I am trying to split large files into individual pages, using PHP's FPDI library.
For some reason, splitting the file does not do much to reduce the file size. For example, the following script applied to a 30 page 1MB file results in 30 files of around 0.9MB, i.e. resulting in total of around 26MB!

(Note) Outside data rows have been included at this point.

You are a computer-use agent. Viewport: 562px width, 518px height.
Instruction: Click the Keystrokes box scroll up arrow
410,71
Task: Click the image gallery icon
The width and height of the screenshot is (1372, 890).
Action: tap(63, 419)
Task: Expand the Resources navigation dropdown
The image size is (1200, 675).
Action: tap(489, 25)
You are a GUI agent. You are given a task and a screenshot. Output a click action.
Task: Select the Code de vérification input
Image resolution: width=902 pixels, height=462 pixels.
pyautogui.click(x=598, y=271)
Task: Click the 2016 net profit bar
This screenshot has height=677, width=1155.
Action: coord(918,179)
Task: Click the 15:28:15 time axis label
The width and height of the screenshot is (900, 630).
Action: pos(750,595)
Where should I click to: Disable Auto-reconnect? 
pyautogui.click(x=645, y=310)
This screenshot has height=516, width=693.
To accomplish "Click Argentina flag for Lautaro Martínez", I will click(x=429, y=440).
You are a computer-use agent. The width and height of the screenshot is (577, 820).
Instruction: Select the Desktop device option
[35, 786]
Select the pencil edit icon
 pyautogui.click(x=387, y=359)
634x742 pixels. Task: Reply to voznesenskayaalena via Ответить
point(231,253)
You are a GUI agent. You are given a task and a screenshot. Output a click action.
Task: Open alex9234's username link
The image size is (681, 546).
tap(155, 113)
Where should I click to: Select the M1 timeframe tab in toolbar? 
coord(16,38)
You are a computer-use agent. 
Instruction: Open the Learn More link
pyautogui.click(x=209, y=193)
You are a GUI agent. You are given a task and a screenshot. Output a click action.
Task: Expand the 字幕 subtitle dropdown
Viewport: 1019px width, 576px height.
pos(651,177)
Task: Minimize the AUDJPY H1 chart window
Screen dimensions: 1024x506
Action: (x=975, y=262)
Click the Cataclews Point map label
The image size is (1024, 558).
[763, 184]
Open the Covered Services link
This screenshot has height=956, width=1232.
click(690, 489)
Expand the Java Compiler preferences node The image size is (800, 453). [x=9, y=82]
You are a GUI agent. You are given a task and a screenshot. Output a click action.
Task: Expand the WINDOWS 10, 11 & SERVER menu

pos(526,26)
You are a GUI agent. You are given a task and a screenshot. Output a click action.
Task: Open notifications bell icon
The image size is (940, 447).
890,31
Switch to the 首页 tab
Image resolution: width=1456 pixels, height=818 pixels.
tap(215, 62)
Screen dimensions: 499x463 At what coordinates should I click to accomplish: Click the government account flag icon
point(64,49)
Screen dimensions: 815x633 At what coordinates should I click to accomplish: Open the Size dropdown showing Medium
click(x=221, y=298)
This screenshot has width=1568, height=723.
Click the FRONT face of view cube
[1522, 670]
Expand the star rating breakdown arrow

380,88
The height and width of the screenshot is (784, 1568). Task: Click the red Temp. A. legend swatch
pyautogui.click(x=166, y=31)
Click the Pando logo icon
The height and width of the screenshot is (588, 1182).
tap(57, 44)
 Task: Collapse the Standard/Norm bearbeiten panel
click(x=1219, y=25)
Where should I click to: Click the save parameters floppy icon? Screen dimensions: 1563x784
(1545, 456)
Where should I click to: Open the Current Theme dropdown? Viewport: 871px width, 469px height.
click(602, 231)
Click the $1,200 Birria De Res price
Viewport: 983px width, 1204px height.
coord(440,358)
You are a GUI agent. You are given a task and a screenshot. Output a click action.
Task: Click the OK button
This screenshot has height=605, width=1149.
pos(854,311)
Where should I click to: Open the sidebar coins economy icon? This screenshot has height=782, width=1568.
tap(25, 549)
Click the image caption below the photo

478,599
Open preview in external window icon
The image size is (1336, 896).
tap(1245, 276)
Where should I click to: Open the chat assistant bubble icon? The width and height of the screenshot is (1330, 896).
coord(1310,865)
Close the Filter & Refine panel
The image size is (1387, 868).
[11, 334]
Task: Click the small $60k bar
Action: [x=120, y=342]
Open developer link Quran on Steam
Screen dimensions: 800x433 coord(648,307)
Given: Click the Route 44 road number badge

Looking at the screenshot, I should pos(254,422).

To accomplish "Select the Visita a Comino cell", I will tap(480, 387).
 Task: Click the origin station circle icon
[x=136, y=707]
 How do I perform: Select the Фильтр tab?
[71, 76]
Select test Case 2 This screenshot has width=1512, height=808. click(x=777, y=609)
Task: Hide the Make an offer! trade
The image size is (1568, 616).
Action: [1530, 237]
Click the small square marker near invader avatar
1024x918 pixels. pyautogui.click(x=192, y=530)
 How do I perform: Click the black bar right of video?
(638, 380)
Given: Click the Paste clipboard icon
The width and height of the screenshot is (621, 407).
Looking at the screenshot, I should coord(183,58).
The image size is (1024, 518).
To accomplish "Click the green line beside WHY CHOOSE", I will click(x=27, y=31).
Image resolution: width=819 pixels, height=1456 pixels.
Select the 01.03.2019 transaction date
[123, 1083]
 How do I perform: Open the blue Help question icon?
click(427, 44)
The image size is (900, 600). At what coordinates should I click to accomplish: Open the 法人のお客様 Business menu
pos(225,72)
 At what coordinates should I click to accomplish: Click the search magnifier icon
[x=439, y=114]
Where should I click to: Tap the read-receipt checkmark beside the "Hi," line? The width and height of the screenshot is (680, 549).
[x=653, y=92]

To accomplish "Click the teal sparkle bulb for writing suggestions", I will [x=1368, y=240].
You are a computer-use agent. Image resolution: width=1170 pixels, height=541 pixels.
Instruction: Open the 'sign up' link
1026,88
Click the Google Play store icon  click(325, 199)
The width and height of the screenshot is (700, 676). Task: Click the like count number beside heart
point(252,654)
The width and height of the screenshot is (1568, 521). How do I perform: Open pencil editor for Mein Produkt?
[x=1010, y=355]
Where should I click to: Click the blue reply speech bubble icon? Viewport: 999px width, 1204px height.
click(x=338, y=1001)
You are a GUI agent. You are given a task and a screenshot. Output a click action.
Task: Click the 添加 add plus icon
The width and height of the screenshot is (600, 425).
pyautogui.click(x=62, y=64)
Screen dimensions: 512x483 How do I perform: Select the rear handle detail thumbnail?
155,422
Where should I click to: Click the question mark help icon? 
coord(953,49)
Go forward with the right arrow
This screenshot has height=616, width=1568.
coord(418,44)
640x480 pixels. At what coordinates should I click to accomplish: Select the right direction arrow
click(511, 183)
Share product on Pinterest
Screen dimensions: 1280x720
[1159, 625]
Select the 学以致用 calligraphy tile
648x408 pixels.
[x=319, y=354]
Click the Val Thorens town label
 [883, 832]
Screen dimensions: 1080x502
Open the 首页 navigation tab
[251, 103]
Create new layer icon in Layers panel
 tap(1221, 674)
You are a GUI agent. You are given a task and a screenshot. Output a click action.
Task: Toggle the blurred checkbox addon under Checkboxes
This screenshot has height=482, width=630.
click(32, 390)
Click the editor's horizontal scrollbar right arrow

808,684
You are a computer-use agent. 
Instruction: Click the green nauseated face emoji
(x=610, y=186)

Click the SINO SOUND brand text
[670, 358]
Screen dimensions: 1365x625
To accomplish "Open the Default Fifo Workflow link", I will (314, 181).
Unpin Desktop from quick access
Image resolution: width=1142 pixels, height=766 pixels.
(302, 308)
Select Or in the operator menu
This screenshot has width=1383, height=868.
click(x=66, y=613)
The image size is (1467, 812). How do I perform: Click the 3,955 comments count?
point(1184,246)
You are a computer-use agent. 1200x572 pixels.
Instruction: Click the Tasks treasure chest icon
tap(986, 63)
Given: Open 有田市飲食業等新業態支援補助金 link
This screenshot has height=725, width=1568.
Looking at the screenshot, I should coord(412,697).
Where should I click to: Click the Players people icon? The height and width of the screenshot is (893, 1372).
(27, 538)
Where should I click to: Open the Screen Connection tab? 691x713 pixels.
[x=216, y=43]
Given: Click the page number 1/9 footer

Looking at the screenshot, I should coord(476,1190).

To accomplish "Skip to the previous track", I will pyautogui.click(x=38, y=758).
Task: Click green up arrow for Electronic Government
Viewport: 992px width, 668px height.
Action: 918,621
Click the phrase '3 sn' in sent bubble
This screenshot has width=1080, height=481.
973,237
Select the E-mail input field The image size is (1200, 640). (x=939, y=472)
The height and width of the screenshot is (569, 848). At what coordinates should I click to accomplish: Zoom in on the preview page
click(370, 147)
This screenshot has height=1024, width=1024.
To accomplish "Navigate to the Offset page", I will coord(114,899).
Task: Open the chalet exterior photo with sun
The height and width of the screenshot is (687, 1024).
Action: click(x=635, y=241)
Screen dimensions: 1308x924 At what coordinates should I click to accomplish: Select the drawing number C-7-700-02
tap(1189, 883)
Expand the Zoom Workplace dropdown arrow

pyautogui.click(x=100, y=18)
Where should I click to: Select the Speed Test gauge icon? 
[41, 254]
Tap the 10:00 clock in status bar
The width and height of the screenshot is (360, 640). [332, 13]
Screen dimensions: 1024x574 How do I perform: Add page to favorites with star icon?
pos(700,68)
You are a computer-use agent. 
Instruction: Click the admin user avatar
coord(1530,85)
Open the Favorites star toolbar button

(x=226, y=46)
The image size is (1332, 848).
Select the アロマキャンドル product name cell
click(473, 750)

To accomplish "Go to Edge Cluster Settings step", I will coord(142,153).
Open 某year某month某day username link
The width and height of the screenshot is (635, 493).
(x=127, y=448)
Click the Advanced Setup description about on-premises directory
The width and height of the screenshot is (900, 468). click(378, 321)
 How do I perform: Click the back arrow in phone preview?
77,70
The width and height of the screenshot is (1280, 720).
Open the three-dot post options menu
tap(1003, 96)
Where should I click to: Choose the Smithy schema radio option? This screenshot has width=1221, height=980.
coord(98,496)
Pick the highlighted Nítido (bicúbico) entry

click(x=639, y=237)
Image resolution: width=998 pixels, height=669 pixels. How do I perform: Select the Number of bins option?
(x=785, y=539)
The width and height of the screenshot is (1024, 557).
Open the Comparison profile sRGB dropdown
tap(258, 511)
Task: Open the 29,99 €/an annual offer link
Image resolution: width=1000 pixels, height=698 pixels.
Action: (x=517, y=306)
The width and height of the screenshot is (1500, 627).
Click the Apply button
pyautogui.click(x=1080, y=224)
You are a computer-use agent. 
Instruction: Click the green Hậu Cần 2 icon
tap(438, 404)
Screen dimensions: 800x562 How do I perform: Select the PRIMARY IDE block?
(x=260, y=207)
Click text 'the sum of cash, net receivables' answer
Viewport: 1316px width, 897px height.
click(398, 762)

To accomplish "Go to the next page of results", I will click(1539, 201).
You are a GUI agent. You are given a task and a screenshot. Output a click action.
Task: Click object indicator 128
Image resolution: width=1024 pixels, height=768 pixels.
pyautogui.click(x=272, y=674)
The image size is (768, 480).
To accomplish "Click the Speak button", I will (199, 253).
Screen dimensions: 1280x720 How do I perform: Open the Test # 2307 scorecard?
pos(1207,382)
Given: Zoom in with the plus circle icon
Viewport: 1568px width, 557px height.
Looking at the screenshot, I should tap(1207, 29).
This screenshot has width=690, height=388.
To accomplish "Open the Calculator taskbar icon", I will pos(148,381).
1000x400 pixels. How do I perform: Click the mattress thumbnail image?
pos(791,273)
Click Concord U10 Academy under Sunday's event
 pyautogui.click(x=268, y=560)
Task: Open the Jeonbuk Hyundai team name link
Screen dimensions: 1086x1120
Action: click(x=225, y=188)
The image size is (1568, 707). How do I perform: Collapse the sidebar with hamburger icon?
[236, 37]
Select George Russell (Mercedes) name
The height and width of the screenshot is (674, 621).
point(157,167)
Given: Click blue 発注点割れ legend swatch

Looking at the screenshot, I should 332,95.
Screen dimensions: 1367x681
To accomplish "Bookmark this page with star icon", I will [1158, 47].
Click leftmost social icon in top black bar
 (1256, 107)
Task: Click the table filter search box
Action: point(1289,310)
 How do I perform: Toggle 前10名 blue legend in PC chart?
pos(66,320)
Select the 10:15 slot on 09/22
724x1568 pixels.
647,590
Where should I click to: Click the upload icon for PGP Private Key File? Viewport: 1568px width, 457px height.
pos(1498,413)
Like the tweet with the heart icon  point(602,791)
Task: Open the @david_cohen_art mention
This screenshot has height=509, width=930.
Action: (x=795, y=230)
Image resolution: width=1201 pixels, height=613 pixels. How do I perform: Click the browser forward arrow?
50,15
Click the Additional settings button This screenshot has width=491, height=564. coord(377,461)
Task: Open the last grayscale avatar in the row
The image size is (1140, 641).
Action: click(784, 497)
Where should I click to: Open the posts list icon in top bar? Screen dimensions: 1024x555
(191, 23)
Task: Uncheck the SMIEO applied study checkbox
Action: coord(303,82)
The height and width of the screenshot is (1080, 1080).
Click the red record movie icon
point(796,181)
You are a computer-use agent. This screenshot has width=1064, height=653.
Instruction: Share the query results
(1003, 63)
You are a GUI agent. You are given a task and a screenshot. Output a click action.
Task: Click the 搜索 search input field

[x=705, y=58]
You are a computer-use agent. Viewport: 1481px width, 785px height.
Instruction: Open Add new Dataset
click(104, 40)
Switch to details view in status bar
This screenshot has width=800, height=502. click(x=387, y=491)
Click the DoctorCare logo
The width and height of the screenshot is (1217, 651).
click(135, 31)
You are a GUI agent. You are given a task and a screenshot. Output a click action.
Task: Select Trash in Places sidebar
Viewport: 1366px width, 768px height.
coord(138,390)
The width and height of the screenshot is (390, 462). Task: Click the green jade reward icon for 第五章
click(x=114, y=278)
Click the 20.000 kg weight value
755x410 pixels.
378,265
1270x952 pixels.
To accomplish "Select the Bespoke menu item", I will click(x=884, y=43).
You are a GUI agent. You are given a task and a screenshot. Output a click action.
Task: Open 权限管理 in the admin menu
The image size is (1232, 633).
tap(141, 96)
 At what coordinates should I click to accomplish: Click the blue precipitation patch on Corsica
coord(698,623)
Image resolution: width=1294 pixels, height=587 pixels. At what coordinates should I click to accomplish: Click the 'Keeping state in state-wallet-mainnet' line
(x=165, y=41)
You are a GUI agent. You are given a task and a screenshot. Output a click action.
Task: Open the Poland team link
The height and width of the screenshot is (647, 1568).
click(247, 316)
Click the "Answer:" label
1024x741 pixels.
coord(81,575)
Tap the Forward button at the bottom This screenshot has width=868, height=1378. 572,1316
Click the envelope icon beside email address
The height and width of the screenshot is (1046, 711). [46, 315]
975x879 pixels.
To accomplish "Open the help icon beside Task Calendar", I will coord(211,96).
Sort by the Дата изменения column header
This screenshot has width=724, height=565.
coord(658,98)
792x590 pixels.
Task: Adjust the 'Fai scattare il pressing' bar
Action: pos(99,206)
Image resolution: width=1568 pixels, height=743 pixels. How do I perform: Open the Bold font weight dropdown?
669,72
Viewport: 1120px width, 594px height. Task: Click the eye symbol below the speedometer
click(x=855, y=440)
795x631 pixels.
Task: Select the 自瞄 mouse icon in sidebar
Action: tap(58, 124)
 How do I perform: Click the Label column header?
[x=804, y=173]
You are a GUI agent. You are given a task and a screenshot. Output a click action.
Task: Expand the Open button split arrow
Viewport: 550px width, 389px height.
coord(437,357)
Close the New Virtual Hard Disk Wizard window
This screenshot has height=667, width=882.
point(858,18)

It suggests to me that a big portion of original file is retained, even though it is not required.
Questions:
- Is this avoidable?
- Is this a bug in FPDI?
- Is there an alternative PHP library that is more efficient at splitting?
More detail
I've reproduced this issue in a variety of configurations:
- FPDI version 1 (no longer supported) and FPDI version 2
- Using FPDF and TCPDF
- PHP 5.4 and PHP 5.6
- Various PDF files, including files generated using FPDF and TCPDF
Here is some PHP code to illustrate the issue:
<?php
testPdfSplit();
function testPdfSplit()
{
echo phpversion();
//Load a file
$contentPath = "/path/to/local/files/original_file.pdf";
copy("https://file-examples.com/wp-content/uploads/2017/10/file-example_PDF_1MB.pdf", $contentPath);
$numpages = 30;
//Get the original file size
$fileSize = round(filesize($contentPath) / (1024 * 1024), 3);
echo "<p>Original file is $fileSize MB</p>";
for($i=1; $i<=$numpages; $i++)
{
echo "<p>Creating file with $i pages</p>";
$filePath = "/path/to/local/files/test.$i.pdf";
try
{
selectOnePage($content, $i, $filePath);
}
catch (Exception $e)
{
die ("<pre>ERROR: $e</pre>");
}
$fileSize = round(filesize($filePath) / (1024 * 1024),3);
echo "<p>$filePath is $fileSize MB</p>";
}
}
function selectOnePage($filePathIn, $pageNo, $filePathOut)
{
require_once('fpdf/fpdf.php');
require_once('fpdi/src/autoload.php');
// initiate FPDI
$pdf = new \setasign\Fpdi\Fpdi();
// get the page count
$pageCount = $pdf->setSourceFile($filePathIn);
echo "<p>Selecting page $pageNo / $pageCount</p>";
// import a page
$pdf->AddPage();
$templateId = $pdf->importPage($pageNo);
$pdf->useImportedPage($templateId);
//output the file
$pdf->Output($filePathOut, 'F');
}